• Exercise requirements: Extract all lines from the data beneath that include the word "screenshot".
[Information provided — start]
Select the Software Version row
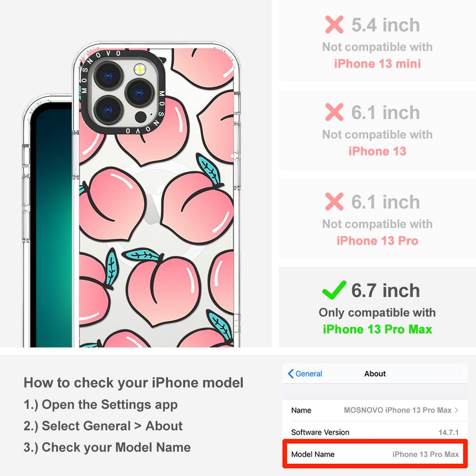Image resolution: width=476 pixels, height=476 pixels. [x=375, y=432]
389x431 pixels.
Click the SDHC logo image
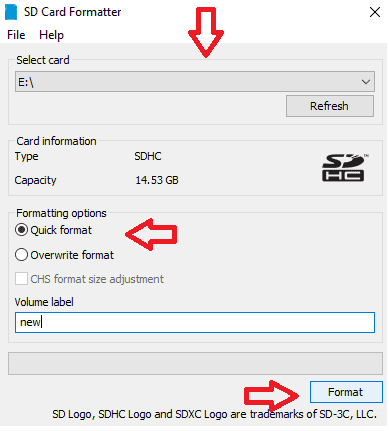tap(345, 168)
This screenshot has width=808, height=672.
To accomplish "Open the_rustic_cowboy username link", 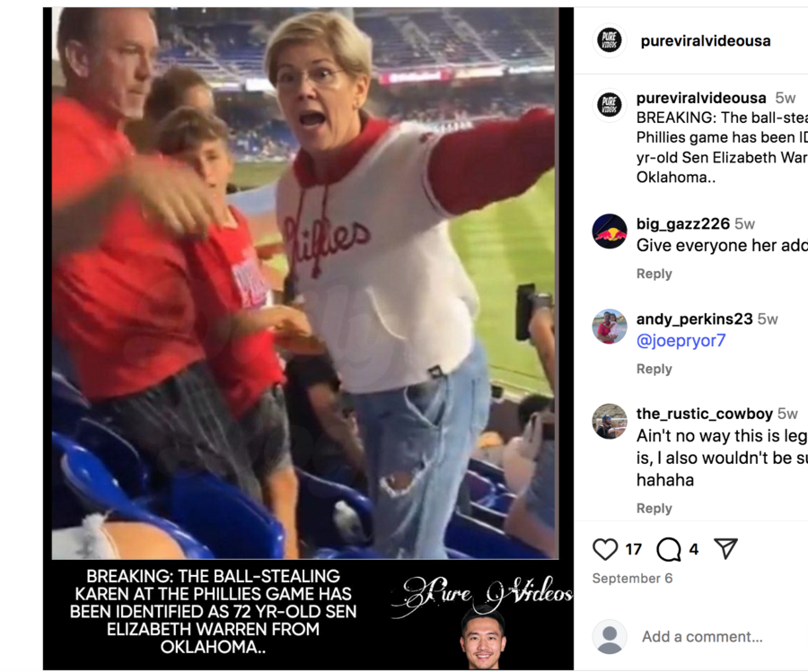I will [705, 414].
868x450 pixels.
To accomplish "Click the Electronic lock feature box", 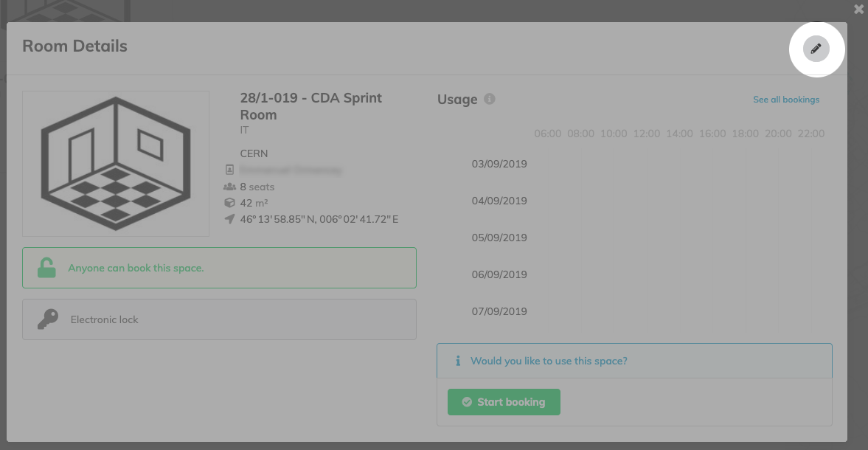I will pyautogui.click(x=219, y=319).
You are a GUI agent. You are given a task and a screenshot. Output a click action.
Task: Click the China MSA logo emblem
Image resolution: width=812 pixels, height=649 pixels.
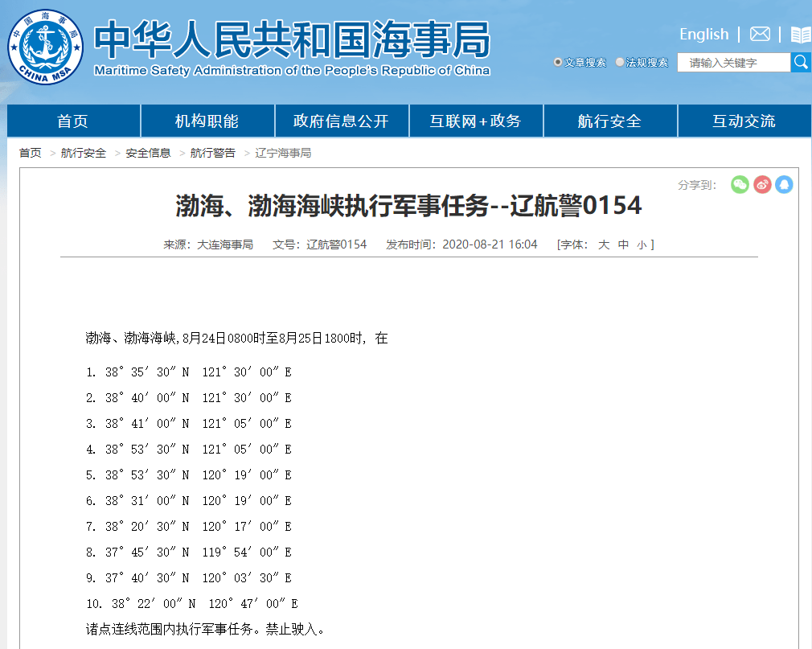46,47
[Information provided — finish]
• The answer:
This screenshot has width=808, height=672.
You are a GUI agent. You are given a task and a screenshot. Output a click action.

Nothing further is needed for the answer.